Olimpiadi di Parigi, finale del fioretto maschile. La medaglia d'oro è contesa tra l'italiano Filippo Macchi e l'hongkonghese Cheung Ka Long. Dirigono la sfida un arbitro di Taipei, Hao Huang, e il suo assistente sudcoreano, Sang Suh. Andiamo subito alla fine del match: Macchi viene "derubato", perde la sfida a causa di due topiche degli assistenti di gara, che sul 14 pari e per ben due volte non se la sentono di assegnare la stoccata vincente all’azzurro. Poco dopo Macchi perde al terzo assalto. Giovanni Malagò è una furia. Raramente giornalisti e operatori del mondo dei media lo hanno visto così agitato. Al termine del duello, il presidente del Coni prende infatti la parola e si sfoga ai microfoni Rai: “Una porcheria mai vista, una vergogna. Non si fa così, due volte (l'arbitro ndr) non ha avuto le pal*e di dare la stoccata vincente a Filippo, e alla terza ha completato l’opera. Pazzesco. Andiamo a fare reclamo, non servirà a nulla, ma è il minimo che possiamo fare”.
All'inizio dell'articolo abbiamo citato le nazionalità dei protagonisti della finalissima: un italiano, un hongkonghese, un arbitro di Taipei (Taiwan) e un assistente sudcoreano. Malagò ha fatto bene ad infuriarsi, e altrettanto bene ha fatto a sottolineare l'incapacità tecnica dei due direttori di gara. Che, sul 14-14, hanno rivisto al video due stoccate di fila dell'azzurro, senza decidere né assegnare la vittoria a Macchi. Una vittoria che sembrava evidente, dato che l'italiano ha dato effettivamente l'impressione di aver colpito per primo il suo sfidante. Non per la coppia di arbitri asiatici, che non hanno deciso salvo poi rivedere una terza stoccata contesa assegnandola a Cheung. Il presidente del Coni, dicevamo, ha fatto bene ad infuriarsi. Ha però proseguito nel suo sfogo mettendo sul tavolo una scusante abbastanza ridicola: il fatto che Hao Huang e Sang Suh fossero asiatici come il fiorettista Cheung. “Senza entrare nel dettaglio della stoccata c’è un problema di fondo, è inaccettabile per la credibilità di questo sport che i due giudici venivano uno da Taipei e uno dalla Corea del Sud. Dice che sono stati estratti a sorte, ma se il primo è asiatico il secondo devi prenderlo dall’Europa. Non voglio dire che è cattiva fede, ma le polemiche hanno un loro fondamento. Siamo stanchi di questa situazione”, ha tuonato ancora Malagò.
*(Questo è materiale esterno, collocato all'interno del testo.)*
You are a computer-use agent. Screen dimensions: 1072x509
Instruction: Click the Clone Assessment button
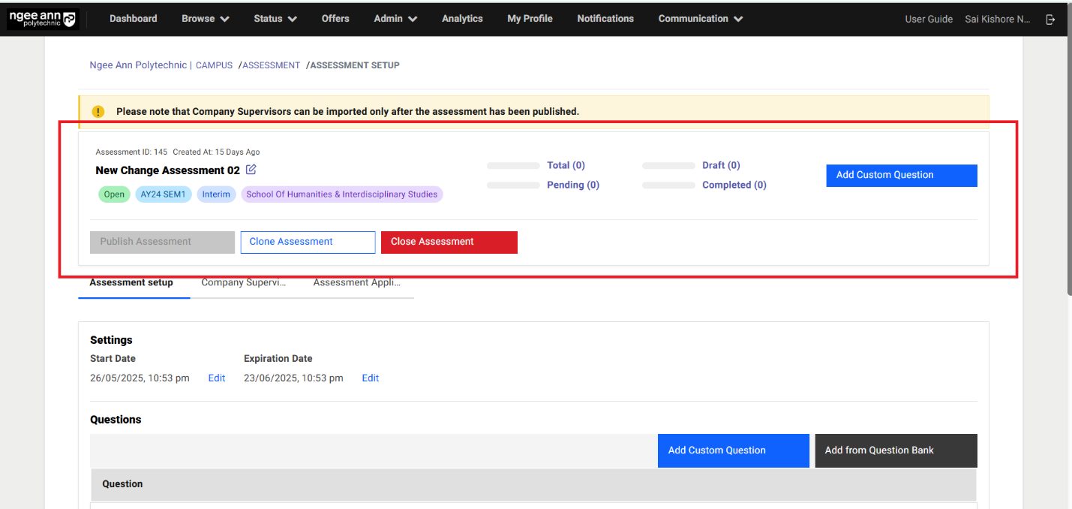click(x=308, y=242)
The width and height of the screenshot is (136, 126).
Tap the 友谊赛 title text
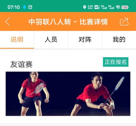click(x=21, y=64)
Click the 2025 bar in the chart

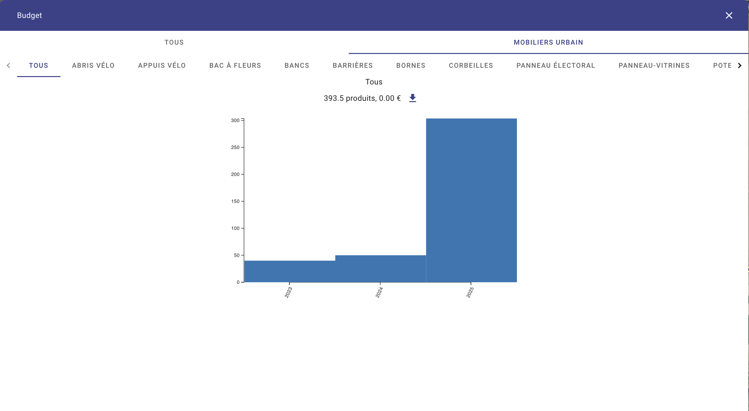[x=471, y=200]
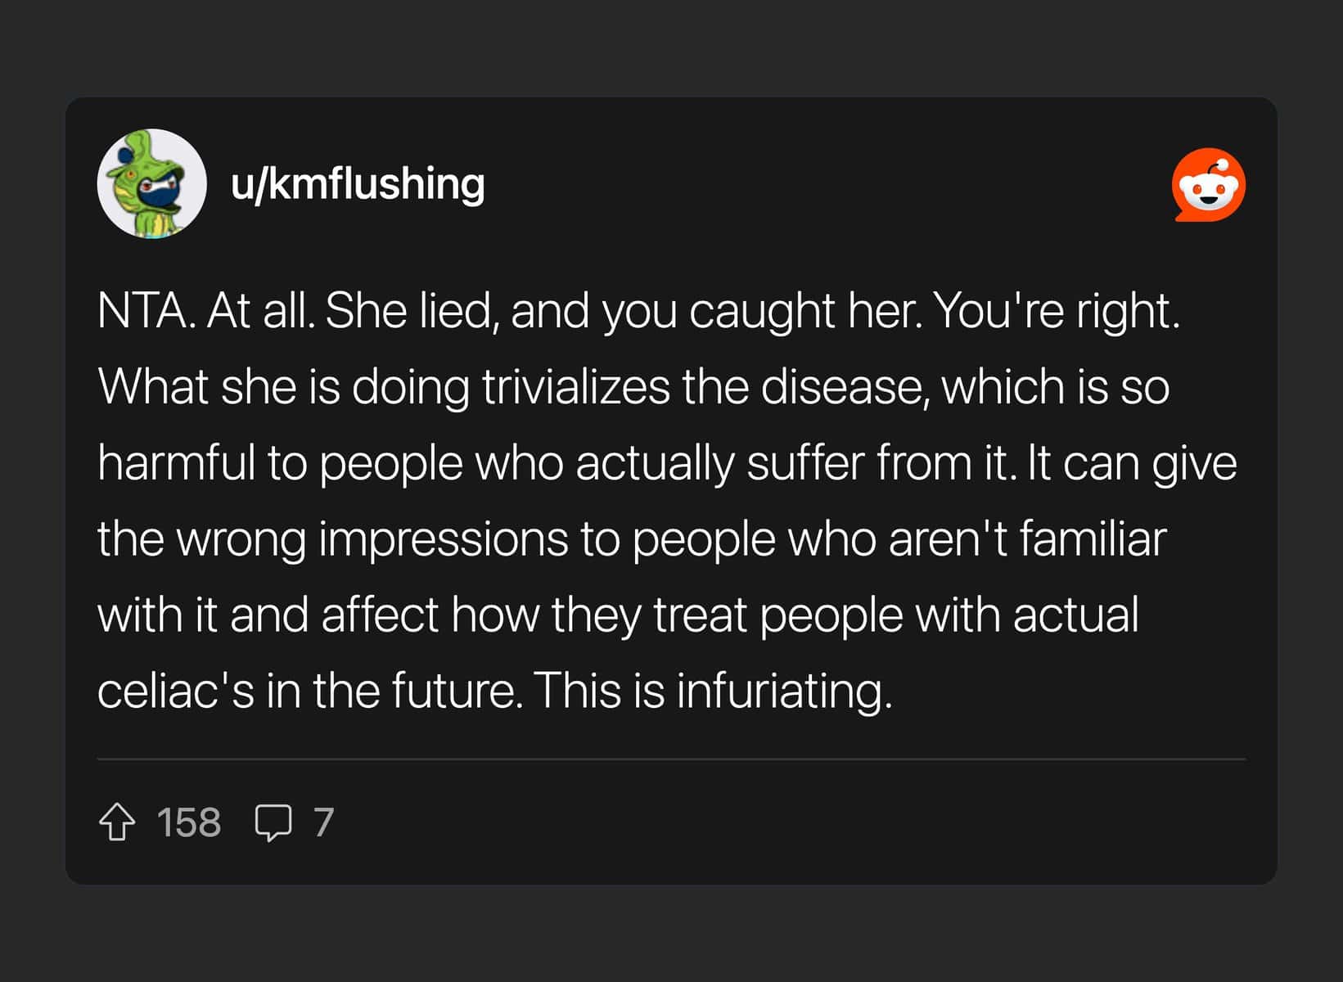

Al netto degli oggettivi errori commessi dai direttori di gara e dei criteri alla base della loro selezione, il discorso sulla nazionalità asiatica di questi due tizi è un clamoroso buco nell'acqua. O peggio ancora, dà l'idea di essere la classica arrampicata sugli specchi. Il motivo è semplicissimo, e per spiegarlo serve fare una mini lezione di geopolitica. Un arbitro di Taiwan, isola che ragiona da Paese indipendente ma che la Cina rivendica come parte integrante del proprio territorio (uno status silenziosamente riconosciuto da tutti, tranne che dal Vaticano, dal Paraguay e da una manciata di altri Stati secondari), non avrebbe alcuna ragione di favorire quello che in sostanza è un “nemico”. E cioè un atleta proveniente da Hong Kong, quindi dalla Cina. Allo stesso modo un assistente della Corea del Sud, Paese che con i vicini cinesi condivide un vitale rapporto commerciale ma poche altre simpatie, non avrebbe interesse a favorire un hongkonghese rispetto ad un italiano. In sostanza, se Hao Huang e Sang Suh fossero stati francesi, spagnoli o tedeschi (comunque europei) non avrebbero comunque fatto vincere Macchi data la loro scarsa preparazione. Malagò se ne faccia una ragione e aggiusti il tiro delle sue legittime, e in questo caso giuste, polemiche.